Vasanto:- We are the 2nd generation sannyasins and its a great time. Arun is working perfectly. I speak about my deep feeling that when u meet Arun, when u see the light in his eyes, when u hear the love in his words, when u feel the love overflowing from his heart, phewww……. We have seen that he gives time to everybody and all the 250 people in this camp feel his love. And the beauty of the people here, they are always taking care for your comfort and are always smiling. You are like our examples and we would love to be like you, always laughing even at work.

What was your favorite session during the camp?

Vasanto:- I liked the prayer meditation because I felt a very strong presence of energy.
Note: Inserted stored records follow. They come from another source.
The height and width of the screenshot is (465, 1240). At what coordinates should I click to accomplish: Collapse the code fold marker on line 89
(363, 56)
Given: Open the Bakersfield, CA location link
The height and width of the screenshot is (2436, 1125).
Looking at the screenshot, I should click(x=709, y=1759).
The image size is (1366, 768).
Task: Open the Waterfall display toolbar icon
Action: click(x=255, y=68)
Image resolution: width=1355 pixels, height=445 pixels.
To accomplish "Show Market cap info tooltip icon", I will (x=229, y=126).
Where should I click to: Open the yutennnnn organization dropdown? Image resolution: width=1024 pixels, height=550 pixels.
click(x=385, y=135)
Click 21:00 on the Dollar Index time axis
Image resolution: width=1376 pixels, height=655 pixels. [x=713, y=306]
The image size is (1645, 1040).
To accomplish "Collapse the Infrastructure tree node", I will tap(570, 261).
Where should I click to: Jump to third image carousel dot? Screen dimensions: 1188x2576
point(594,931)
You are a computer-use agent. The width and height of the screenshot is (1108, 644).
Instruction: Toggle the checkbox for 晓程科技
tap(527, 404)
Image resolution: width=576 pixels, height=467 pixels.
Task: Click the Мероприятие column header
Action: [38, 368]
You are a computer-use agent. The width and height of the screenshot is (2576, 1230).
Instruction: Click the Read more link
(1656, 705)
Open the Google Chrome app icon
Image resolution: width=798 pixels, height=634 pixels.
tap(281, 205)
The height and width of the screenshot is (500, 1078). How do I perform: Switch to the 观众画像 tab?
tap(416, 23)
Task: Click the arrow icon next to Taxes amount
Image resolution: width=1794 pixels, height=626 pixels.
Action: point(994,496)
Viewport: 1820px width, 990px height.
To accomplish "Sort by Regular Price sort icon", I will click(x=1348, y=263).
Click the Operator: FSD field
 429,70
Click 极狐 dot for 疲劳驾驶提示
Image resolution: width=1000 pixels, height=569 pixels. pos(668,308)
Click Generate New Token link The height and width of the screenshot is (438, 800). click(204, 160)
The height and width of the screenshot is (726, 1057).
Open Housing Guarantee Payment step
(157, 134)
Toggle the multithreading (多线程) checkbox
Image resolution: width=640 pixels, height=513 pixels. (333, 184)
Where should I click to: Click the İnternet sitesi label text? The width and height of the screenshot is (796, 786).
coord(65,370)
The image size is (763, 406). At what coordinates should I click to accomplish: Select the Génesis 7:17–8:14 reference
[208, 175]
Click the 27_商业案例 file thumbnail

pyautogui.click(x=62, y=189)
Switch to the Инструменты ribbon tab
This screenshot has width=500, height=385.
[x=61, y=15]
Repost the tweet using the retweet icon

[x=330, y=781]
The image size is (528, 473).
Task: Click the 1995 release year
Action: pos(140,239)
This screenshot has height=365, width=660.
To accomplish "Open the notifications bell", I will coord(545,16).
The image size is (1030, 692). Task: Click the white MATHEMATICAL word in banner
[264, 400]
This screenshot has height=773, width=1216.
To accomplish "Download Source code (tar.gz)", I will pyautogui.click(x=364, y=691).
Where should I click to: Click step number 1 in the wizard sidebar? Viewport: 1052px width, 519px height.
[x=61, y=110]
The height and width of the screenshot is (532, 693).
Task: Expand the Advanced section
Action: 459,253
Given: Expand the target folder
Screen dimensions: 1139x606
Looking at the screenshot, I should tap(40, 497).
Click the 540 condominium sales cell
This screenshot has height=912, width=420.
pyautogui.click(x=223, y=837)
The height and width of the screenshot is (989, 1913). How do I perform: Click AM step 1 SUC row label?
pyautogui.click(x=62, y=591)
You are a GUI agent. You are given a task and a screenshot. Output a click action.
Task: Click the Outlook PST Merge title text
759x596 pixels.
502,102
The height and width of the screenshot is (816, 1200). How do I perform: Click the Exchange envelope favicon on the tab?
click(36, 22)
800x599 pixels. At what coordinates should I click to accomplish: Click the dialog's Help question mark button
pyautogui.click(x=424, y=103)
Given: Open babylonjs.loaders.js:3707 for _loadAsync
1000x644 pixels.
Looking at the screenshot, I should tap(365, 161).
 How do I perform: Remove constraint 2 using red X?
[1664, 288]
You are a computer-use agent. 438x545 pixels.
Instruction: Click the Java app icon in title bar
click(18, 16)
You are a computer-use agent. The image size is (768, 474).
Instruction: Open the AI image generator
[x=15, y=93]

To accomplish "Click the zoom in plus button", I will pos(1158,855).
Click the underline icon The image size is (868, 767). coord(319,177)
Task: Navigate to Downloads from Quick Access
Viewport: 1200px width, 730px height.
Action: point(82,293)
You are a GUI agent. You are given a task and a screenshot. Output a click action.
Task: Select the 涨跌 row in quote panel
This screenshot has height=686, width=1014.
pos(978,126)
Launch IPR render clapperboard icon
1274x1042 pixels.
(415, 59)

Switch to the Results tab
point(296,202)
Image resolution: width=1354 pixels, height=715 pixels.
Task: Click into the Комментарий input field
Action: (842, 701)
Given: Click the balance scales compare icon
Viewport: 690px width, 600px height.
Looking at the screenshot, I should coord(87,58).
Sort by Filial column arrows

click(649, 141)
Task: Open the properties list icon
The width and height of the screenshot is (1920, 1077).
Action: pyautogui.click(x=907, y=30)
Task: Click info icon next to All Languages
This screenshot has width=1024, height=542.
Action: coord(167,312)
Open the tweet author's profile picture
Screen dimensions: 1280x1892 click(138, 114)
It really spoke deeply in my heart, my body and my brains. The energy was growing more and more everyday during the day and it was a great experiment for us.

Abhiru:- In the beginning I didn’t feel anything when Swami Arun said feel Osho because I was not so connected. But from the middle of the camp I really felt his love and it was a new feeling for me. Then of course the sharing sessions with Swami Arun and the Sannyas celebration on the last day. I also liked the prayer meditation because it made me feel that cosmic energy does exist. I really liked how we receive from the sky and then give it back to Earth.

In the end do you have anything to say?

Vasanto:- Many Many thanks to everyone, to Arun, to Osho, to life for the love that we received.

Abhiru:- A lot of gratitude to you people, to Osho and Swami Arun. Tapoban is a message of hope for the Occidental people because we have come to know that there is a way to change our lives. We all became one during the camp and it’s an example that this can happen on a larger scale through out the world. So my message to the French people is that if you want to transform your lives we know the way and we know the place. We have Osho and we have meditation. It’s a small thing to say but Arun is doing a job really important for the humanity.